In any event, "Inglourious Basterds" (nice excuse to use this word loudly in public) is a pretty awesome movie that you ought to go see.
This is the movie that "The Dirty Dozen" wanted to grow up to be but failed because it suffered from bed wetting and being picked on in school for smelling like pee. It has enough grit and edge to keep you excited, with just enough levity to relax and enjoy.
The movie is driven by a dialogue-rich, quad-linguist antagonist, Christopher Waltz (though without the depth of say, "Deadwood"). Although relentlessly sinister, his witty retorts and meticulous logic draws the viewer in to connect with him. Being a multi-linguist myself (fluent in engrish, ass-kickery, and bullshit), I couldn't help but find this character as the reckoning focal point in the movie.

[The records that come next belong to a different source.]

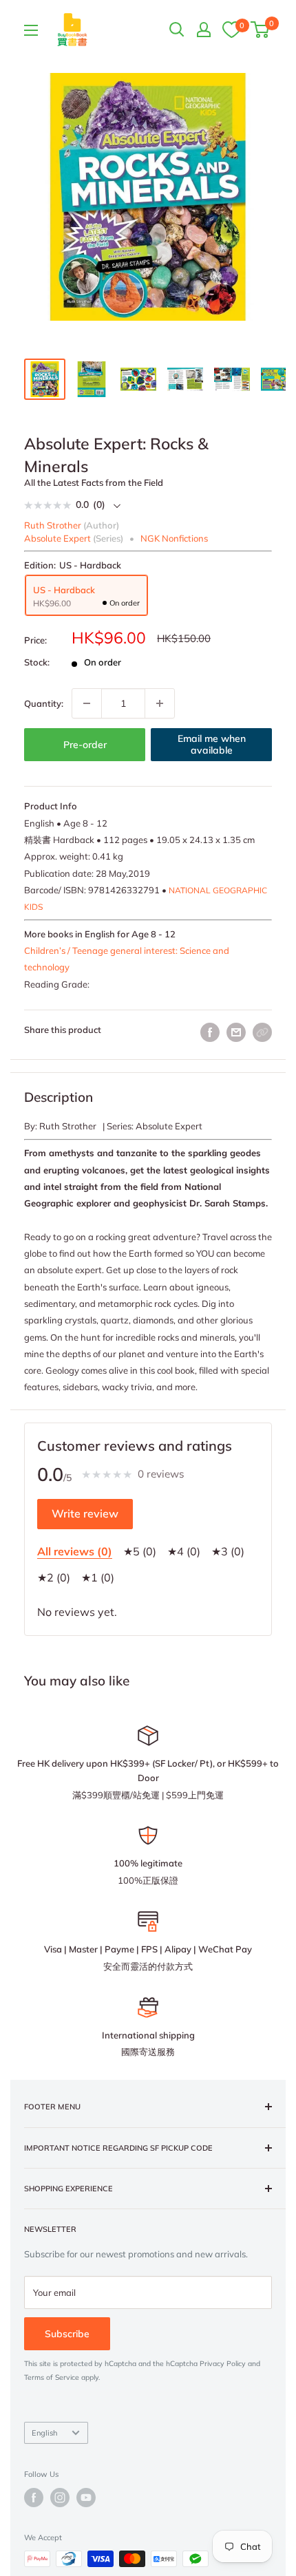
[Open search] (176, 29)
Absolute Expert (57, 538)
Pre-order (85, 744)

This historically accurate piece of pivotal 20th Century events, fleshes out the details of what caused the end of WWII and the Third Reich. This film will likely be a standard for high school history classes for generations to come.
The movie opens as the German Aryan Nation advances through Eastern Europe at the cusp of American involvement into this combat theatre. With civilization on the brink of collapse to Hitler's advancement of a consuming Rheinland ideology headed by Wagner and FOX News, the fate of the world lays in the hands of 7 Jews and an Appalachian hillbilly. What ensues next is an orgasmic diarrhea of violence and interlocution. Hang on to your popcorn!
Though clearly violent enough to satiate the blood lust of today's audiences, it isn't quite on par with the intensity of recent classics as "There Will Be Blood" and "No Country For Old Men", this movie holds its own and is truly the crown in cinematic fare for 2009.